(Records from a dataset)
________________________
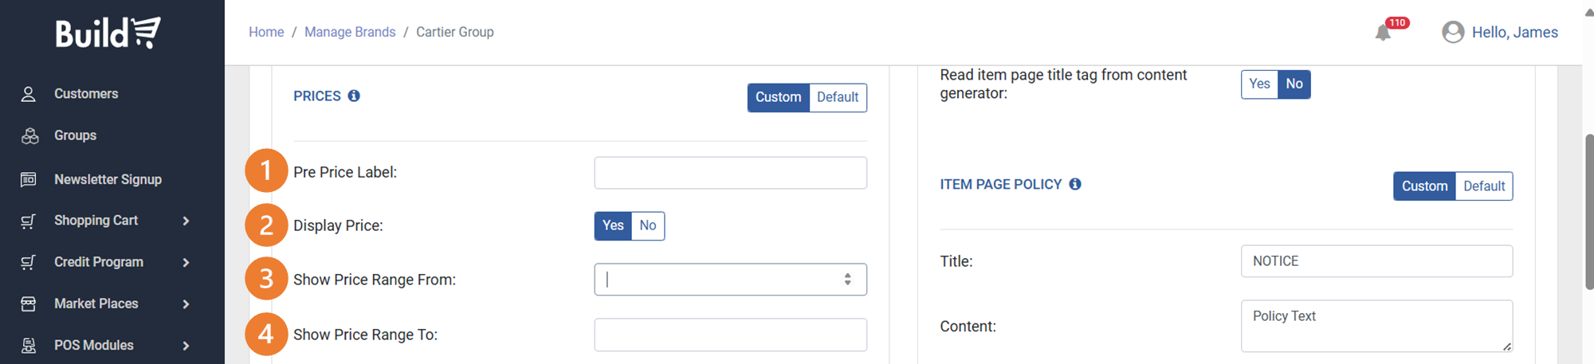Expand the Credit Program submenu

tap(186, 262)
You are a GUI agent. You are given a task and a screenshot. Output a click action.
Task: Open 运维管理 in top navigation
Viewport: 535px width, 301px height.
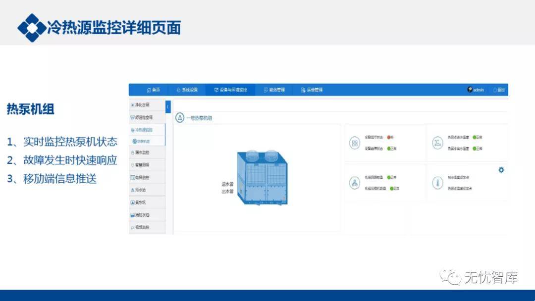click(312, 90)
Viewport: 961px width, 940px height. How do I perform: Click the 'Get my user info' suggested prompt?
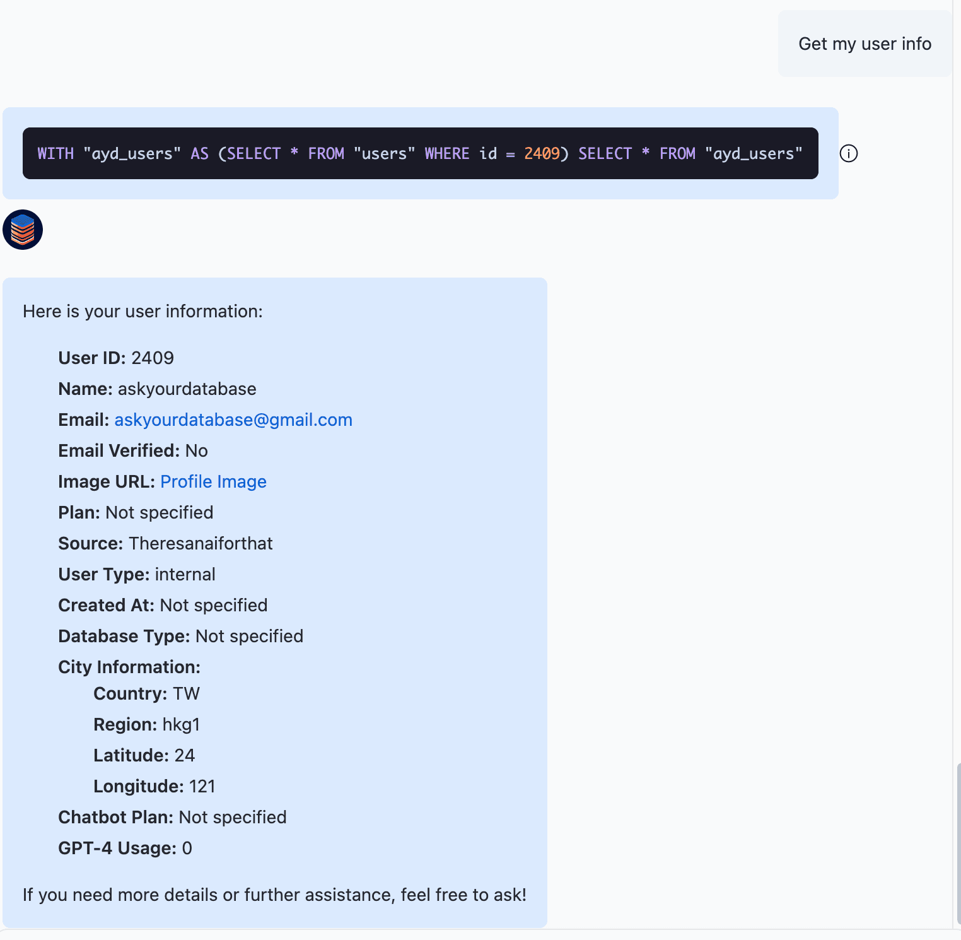[865, 43]
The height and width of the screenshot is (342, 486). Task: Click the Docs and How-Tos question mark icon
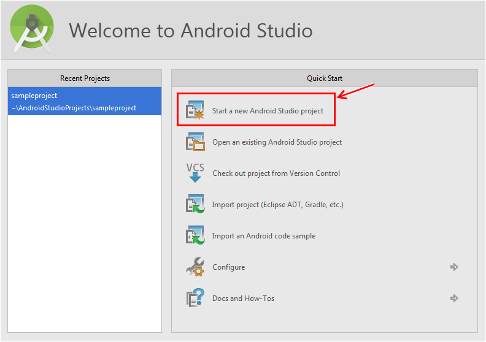click(x=195, y=298)
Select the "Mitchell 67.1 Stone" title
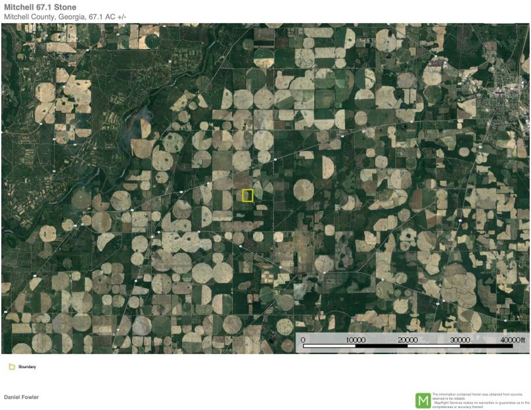This screenshot has height=410, width=531. coord(40,7)

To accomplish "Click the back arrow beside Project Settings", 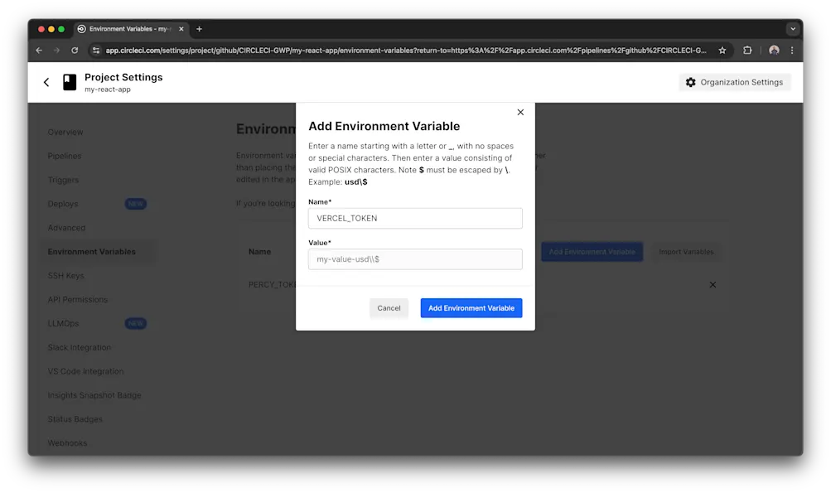I will pyautogui.click(x=46, y=82).
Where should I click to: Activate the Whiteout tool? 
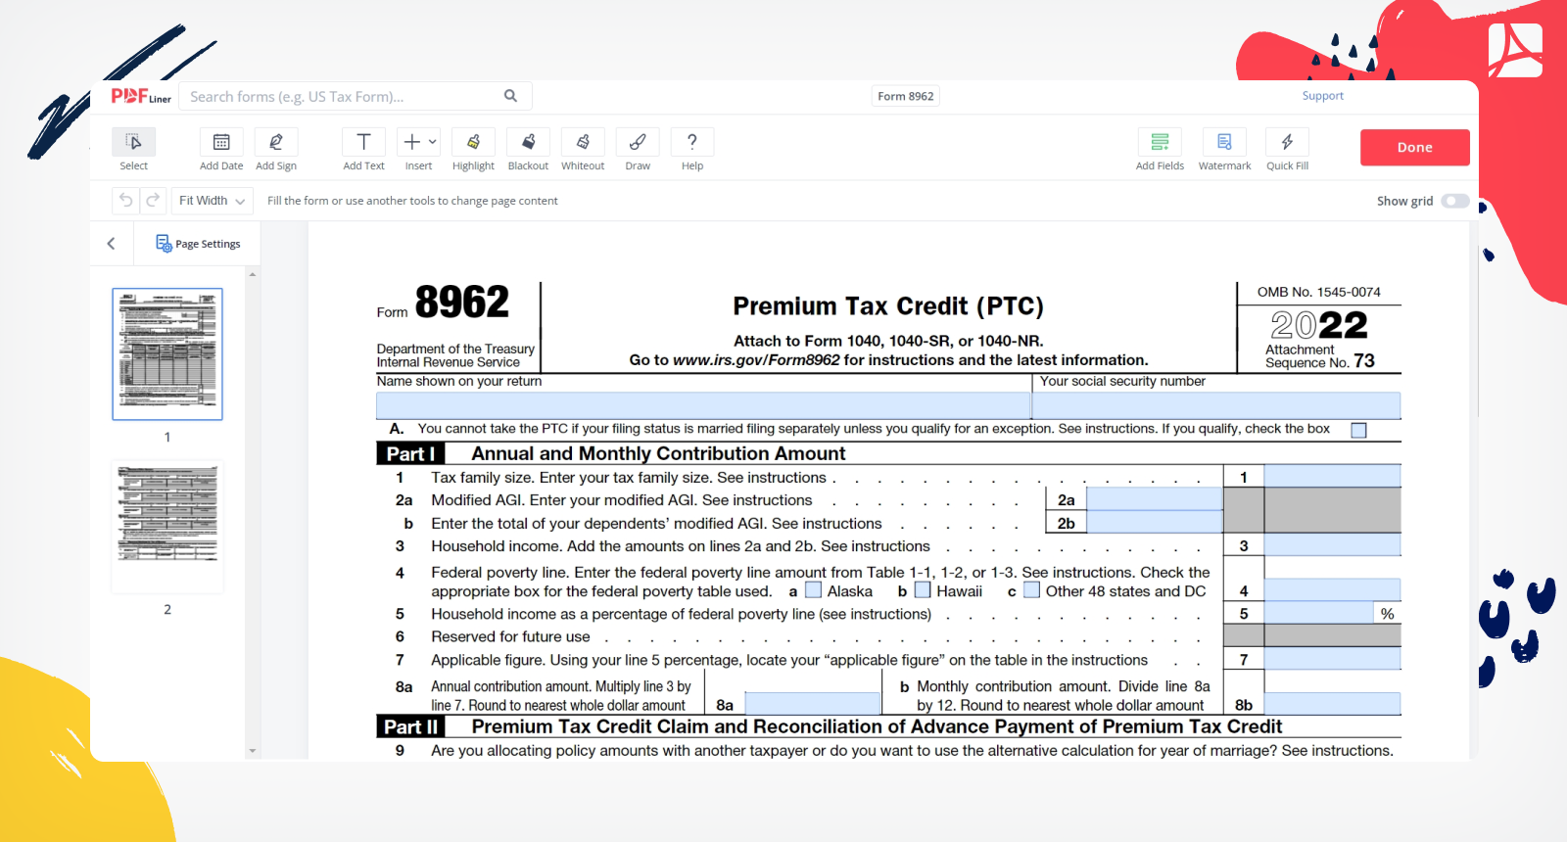pyautogui.click(x=583, y=143)
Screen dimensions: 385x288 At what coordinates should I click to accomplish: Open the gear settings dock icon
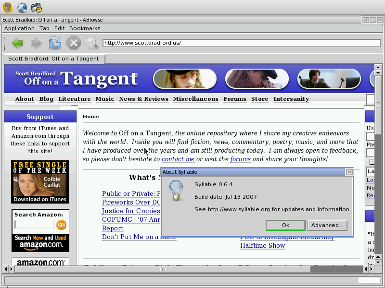tap(37, 7)
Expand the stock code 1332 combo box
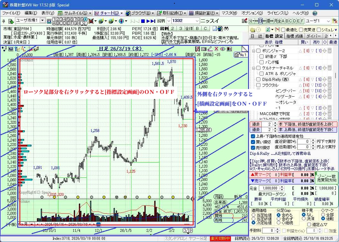The width and height of the screenshot is (339, 242). pyautogui.click(x=197, y=21)
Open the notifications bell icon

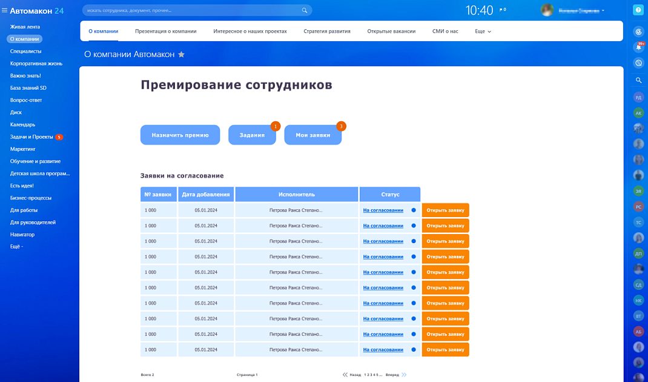(x=638, y=47)
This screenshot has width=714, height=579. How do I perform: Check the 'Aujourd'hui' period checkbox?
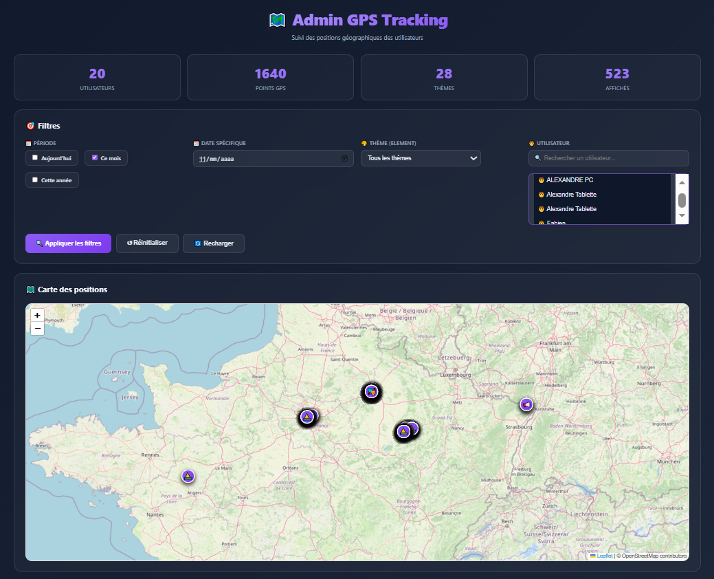[x=34, y=157]
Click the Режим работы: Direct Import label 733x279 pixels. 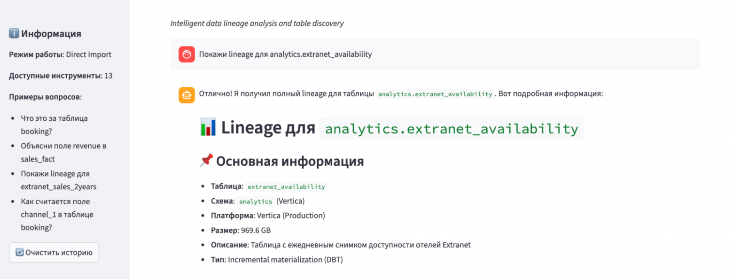(60, 54)
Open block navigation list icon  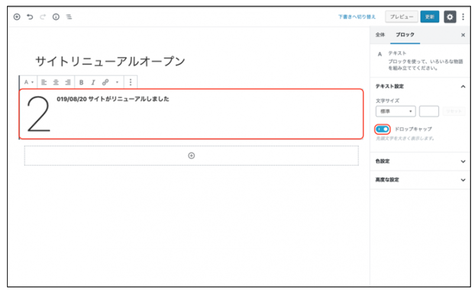point(69,17)
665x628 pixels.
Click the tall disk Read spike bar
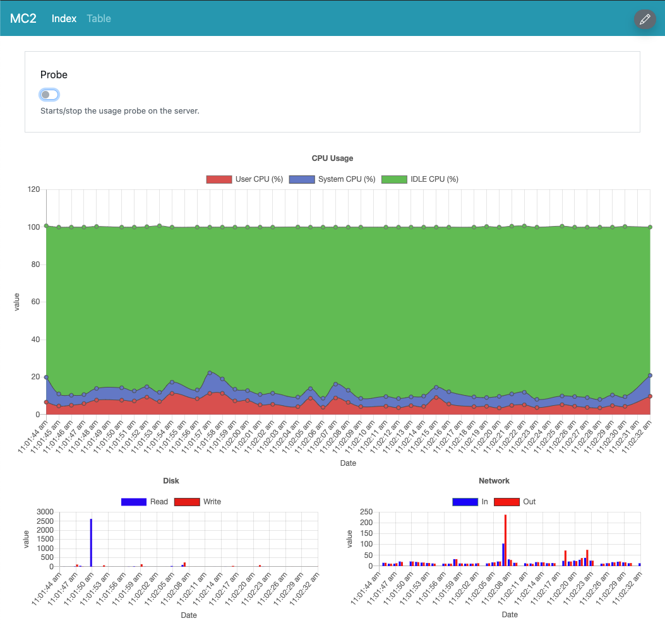pos(90,543)
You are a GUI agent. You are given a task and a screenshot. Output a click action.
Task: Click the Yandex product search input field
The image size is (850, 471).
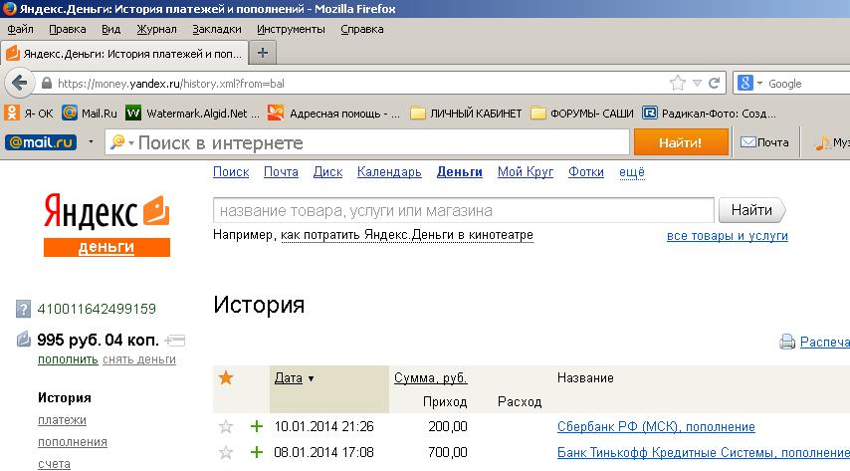click(x=463, y=211)
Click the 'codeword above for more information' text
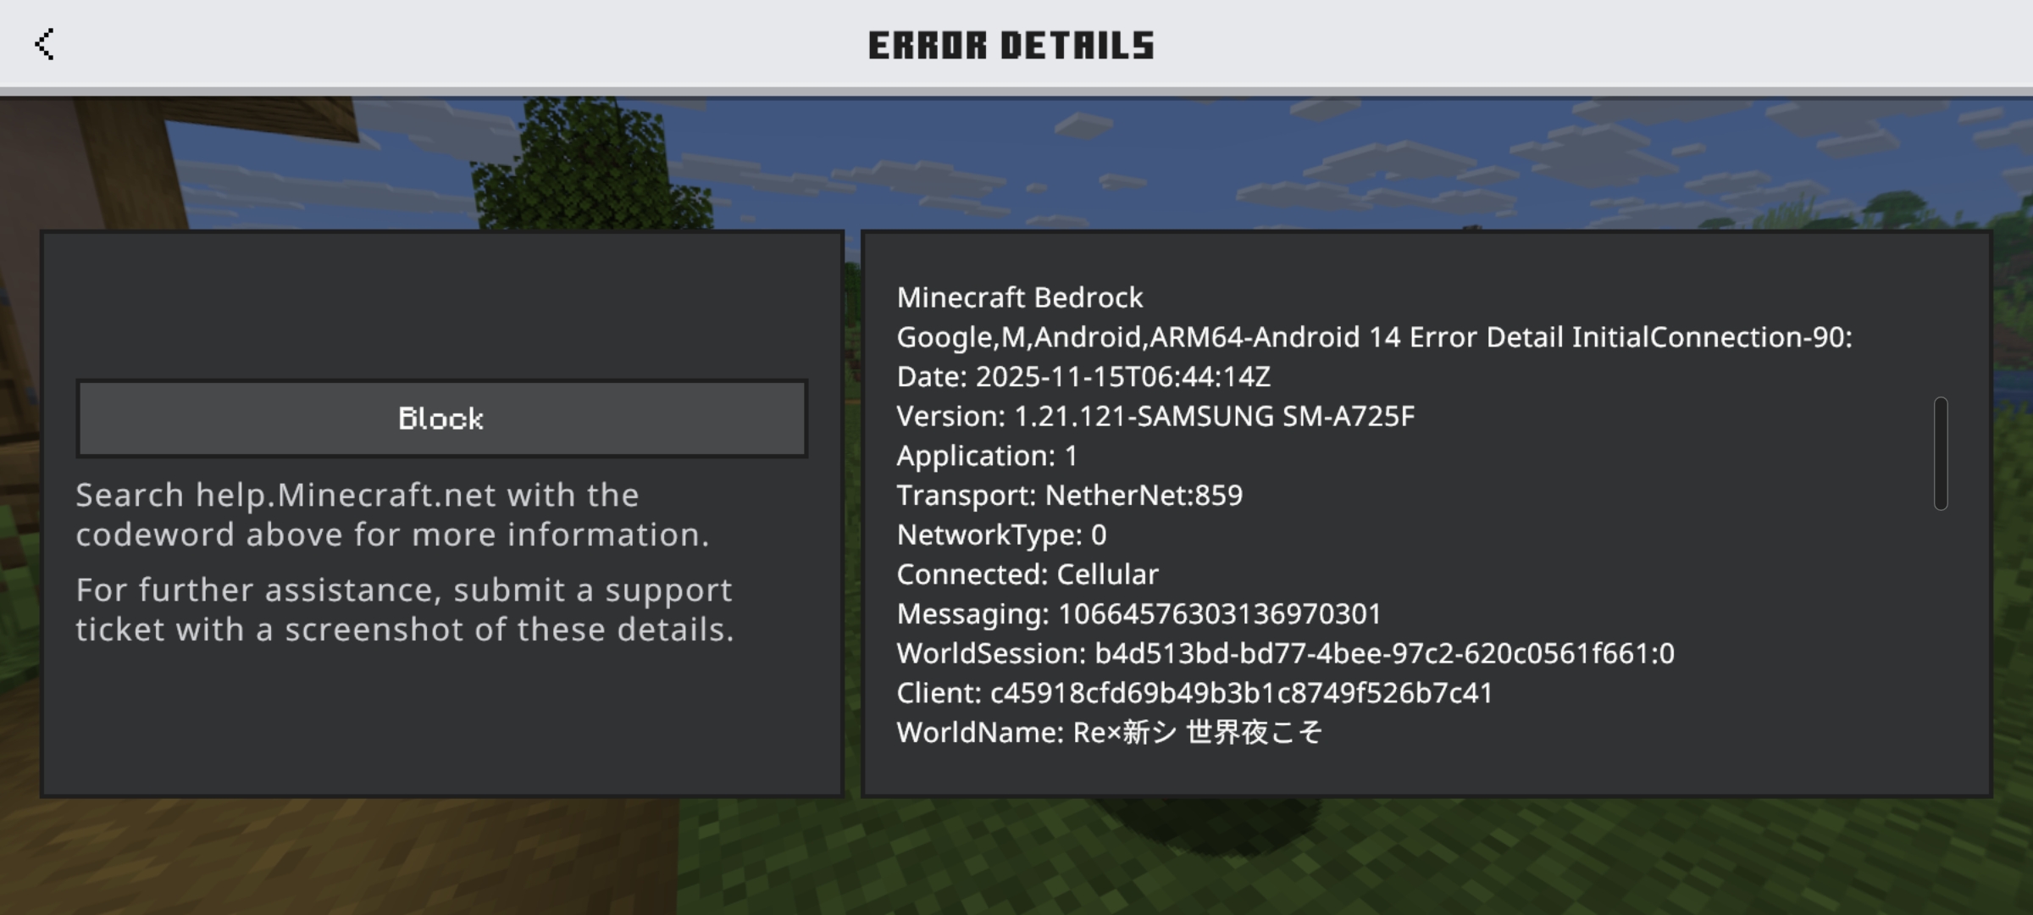 pyautogui.click(x=392, y=535)
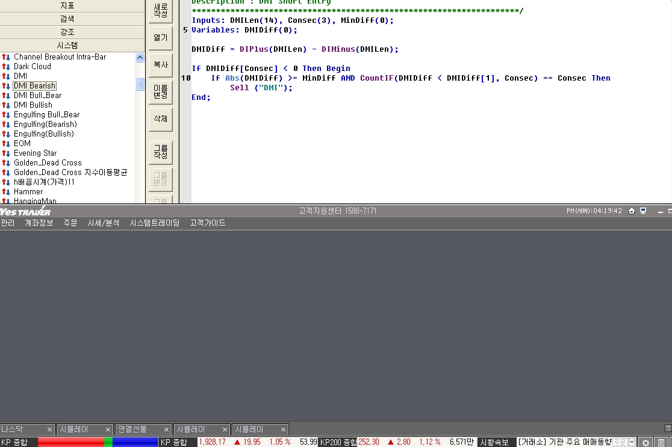This screenshot has width=672, height=447.
Task: Close the 연결선물 tab using its X
Action: tap(166, 430)

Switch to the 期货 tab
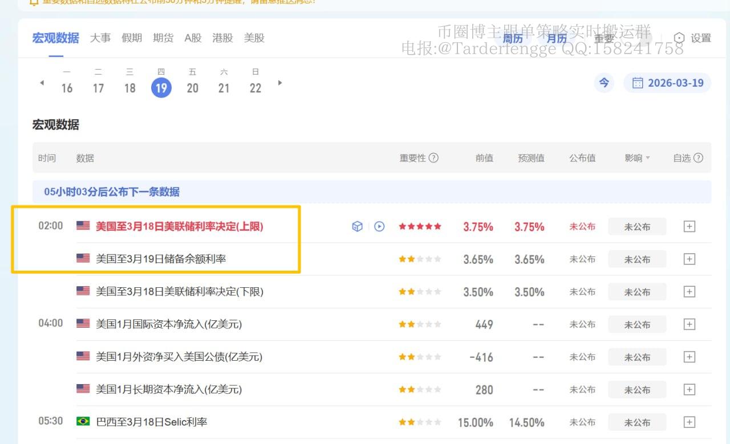(163, 38)
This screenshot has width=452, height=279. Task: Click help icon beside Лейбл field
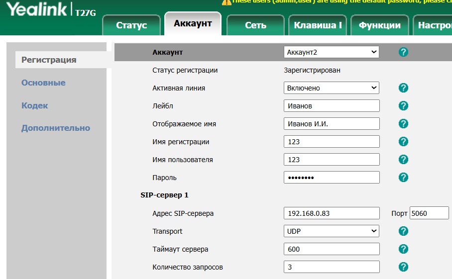coord(403,106)
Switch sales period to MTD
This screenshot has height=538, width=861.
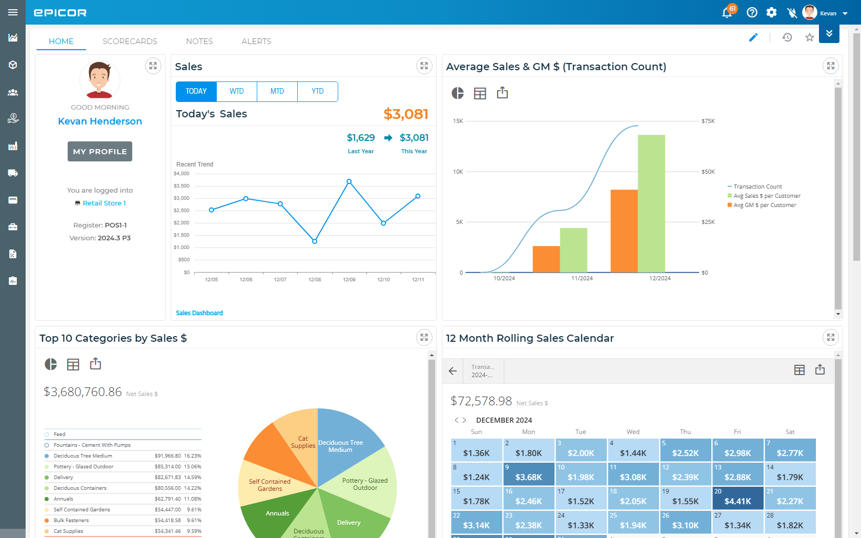click(277, 92)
________________________
### Your assignment
Starting where a line contains "665x628 pixels." and finishing at the last line above, set down every line exactly as it reads, with no pictures.

### Your solution
665x628 pixels.
Click the tall disk Read spike bar
pos(90,543)
You are a GUI agent. You are given a task and a screenshot. Output a click action.
Task: Click the Yandex product search input field
The image size is (850, 471).
click(x=463, y=211)
Click the 'codeword above for more information' text
 pyautogui.click(x=392, y=535)
This screenshot has width=672, height=447.
Task: Close the 연결선물 tab using its X
Action: tap(166, 430)

Switch to the 期货 tab
(163, 38)
This screenshot has width=452, height=279. Task: Click help icon beside Лейбл field
coord(403,106)
Switch sales period to MTD
This screenshot has height=538, width=861.
click(277, 92)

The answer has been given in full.